> Task directions
In the data below, work out how many lines include the string "computer". Only the number should be given.

> Exercise materials

Segment Open

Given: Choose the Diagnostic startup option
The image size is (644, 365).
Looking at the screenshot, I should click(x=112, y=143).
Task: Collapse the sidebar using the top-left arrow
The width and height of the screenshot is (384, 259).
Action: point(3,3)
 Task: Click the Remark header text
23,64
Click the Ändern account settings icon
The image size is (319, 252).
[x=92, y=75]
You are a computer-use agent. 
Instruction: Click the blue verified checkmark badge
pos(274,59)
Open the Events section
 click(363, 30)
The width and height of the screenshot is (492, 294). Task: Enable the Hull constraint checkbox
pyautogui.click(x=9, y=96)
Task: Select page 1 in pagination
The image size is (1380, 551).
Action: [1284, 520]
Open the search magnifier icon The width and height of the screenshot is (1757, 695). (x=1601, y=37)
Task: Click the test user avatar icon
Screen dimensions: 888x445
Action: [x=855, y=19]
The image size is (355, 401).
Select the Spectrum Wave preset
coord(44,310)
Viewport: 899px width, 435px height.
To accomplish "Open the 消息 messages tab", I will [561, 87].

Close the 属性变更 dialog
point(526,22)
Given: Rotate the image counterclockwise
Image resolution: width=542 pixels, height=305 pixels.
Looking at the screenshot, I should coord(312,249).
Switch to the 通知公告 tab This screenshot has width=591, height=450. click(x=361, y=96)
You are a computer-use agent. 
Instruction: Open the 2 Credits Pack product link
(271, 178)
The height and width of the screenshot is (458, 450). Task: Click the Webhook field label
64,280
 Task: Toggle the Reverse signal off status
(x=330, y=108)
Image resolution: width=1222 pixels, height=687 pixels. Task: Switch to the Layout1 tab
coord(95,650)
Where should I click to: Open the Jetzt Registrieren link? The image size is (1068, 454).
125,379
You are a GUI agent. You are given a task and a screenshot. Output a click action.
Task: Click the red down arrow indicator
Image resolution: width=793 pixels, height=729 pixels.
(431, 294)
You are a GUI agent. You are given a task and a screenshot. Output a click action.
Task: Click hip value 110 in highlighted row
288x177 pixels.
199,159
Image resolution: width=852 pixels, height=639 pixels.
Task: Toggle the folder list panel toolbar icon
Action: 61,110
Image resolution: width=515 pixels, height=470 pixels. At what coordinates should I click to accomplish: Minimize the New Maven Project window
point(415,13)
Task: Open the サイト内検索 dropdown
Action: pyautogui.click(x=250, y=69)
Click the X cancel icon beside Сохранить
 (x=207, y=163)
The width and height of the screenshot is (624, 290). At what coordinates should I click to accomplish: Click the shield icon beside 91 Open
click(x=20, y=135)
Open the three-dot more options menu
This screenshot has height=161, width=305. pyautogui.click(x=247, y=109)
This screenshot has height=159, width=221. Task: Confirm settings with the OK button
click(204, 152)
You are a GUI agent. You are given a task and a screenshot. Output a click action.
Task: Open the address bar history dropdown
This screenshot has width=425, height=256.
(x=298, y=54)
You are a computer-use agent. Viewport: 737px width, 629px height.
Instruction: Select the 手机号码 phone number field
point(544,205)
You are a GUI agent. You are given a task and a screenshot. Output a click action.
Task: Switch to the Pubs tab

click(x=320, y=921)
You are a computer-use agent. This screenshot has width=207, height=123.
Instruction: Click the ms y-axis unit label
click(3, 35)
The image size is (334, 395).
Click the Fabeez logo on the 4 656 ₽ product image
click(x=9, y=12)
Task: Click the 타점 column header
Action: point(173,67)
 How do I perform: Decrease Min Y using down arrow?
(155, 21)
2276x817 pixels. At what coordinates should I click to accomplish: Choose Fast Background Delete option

Segment Closed

> Completed exercise
4